- **WHAT NEEDS TO BE DONE**:
A complete answer lists every line of the material where the string "thumbnail" occurs.

- **RECORDED DATA**:
⟨
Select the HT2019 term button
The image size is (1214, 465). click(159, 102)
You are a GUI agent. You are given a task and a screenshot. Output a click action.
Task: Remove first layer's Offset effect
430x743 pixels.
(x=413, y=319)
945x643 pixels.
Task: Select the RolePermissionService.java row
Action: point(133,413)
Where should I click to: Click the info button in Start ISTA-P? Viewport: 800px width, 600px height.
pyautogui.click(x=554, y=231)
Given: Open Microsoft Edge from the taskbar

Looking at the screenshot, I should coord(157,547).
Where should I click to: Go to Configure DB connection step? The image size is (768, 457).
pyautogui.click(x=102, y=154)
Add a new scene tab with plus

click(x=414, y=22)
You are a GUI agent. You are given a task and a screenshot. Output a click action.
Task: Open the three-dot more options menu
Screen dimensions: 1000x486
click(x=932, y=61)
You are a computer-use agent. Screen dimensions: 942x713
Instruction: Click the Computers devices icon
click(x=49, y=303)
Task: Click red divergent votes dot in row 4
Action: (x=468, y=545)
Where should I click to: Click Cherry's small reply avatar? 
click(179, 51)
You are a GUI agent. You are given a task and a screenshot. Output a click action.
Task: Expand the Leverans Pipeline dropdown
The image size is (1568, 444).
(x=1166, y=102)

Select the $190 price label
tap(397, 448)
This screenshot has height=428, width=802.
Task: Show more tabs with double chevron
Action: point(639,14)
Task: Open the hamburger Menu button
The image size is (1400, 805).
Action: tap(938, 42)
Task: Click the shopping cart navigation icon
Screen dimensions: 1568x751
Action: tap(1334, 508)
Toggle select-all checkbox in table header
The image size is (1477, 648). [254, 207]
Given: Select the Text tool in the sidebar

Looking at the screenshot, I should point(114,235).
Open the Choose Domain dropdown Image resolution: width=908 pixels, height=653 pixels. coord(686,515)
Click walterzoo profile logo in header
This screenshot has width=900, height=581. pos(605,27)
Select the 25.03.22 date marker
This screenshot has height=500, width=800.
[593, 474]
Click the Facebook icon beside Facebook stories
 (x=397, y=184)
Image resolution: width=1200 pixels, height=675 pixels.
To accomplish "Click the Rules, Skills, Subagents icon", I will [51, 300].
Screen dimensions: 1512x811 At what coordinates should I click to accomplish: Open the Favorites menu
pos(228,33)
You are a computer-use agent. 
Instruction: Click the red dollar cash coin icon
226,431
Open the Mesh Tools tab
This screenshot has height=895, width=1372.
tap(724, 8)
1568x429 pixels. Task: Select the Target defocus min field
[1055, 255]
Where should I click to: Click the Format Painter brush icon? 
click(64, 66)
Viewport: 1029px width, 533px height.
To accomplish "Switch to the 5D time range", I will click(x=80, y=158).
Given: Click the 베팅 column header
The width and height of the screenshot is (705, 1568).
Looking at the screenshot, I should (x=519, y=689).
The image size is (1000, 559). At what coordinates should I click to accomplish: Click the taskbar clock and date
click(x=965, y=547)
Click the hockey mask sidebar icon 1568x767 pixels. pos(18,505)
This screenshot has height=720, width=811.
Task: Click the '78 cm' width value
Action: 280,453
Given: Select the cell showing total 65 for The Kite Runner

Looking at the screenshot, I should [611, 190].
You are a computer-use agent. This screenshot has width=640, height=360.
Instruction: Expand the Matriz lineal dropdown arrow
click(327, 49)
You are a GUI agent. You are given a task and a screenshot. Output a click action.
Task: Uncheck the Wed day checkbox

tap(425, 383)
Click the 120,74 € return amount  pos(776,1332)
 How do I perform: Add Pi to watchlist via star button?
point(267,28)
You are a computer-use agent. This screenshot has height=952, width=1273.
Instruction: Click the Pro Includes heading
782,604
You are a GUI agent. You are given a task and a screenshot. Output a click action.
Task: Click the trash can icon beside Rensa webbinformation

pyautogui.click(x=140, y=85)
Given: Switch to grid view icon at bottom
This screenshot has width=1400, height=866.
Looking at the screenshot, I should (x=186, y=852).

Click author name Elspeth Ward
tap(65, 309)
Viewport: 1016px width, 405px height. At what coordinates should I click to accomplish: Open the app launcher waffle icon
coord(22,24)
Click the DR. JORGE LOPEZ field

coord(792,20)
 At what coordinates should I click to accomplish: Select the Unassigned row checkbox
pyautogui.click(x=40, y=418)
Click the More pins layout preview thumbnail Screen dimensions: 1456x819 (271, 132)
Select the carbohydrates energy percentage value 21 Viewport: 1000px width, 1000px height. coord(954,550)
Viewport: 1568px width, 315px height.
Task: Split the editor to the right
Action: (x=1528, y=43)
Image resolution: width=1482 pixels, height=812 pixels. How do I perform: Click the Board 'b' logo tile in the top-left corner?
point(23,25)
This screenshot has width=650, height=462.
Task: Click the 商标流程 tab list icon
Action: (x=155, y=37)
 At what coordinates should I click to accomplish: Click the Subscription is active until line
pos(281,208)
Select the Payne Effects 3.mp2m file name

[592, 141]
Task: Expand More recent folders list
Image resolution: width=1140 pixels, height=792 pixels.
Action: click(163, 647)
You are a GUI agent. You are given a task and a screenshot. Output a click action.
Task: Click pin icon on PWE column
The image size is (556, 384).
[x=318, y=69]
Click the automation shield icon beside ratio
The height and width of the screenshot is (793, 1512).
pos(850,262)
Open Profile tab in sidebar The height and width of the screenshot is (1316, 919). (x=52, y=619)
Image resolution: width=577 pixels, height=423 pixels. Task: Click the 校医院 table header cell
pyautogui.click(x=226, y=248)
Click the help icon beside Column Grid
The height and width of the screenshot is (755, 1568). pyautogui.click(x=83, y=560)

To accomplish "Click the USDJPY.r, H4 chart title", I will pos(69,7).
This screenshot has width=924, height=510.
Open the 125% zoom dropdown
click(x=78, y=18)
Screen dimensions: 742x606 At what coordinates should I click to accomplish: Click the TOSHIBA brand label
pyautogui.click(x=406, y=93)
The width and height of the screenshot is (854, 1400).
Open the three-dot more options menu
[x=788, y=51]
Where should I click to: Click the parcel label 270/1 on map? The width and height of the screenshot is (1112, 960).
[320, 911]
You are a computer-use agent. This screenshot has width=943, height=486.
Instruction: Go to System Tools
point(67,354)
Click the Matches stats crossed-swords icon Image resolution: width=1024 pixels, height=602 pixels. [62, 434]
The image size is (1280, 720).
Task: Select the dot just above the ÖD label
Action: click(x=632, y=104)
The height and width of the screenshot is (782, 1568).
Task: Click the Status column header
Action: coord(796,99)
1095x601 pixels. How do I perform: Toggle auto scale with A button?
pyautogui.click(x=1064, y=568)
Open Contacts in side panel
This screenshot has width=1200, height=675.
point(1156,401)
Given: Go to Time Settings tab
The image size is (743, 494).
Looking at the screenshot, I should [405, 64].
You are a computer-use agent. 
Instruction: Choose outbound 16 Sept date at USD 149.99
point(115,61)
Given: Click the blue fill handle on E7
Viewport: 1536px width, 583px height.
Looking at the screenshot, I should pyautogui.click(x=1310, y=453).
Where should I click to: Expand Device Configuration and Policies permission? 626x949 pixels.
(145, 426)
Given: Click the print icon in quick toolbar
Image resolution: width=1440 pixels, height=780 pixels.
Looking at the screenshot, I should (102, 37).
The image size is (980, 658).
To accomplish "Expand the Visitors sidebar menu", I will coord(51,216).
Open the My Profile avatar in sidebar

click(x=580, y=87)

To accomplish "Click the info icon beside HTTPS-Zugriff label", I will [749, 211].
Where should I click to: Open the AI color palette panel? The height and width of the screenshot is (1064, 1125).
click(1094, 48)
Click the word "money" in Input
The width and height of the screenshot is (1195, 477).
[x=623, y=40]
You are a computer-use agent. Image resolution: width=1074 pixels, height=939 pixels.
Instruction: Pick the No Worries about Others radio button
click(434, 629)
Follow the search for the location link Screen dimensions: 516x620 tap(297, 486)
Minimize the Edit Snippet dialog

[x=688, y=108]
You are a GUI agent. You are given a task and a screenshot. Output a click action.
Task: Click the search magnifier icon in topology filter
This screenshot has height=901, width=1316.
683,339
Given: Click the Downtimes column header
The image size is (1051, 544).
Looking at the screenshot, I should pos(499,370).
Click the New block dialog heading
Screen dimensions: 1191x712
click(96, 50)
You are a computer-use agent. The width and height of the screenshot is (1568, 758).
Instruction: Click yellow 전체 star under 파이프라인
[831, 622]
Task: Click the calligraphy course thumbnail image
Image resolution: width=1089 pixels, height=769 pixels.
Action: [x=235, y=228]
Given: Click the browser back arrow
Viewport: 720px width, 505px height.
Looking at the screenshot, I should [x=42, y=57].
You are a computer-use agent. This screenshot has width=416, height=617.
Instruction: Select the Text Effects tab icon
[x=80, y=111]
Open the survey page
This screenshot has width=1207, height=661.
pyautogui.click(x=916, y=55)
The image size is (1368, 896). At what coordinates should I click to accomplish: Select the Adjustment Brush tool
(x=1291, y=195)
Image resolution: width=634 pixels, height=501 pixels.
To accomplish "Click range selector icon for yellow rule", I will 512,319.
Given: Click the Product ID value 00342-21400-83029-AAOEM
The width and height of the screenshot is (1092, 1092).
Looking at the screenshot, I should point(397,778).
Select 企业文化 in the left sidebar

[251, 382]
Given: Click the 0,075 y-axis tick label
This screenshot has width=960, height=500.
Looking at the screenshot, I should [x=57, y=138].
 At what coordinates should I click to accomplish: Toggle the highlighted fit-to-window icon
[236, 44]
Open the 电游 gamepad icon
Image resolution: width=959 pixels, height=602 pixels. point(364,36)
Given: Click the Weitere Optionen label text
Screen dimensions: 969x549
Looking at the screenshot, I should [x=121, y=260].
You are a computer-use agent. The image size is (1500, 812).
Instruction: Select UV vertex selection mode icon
⟩
- **FINISHED TASK**:
Click the More pins layout preview thumbnail Screen dimensions: 1456x819 (271, 132)
Task: Click the calligraphy course thumbnail image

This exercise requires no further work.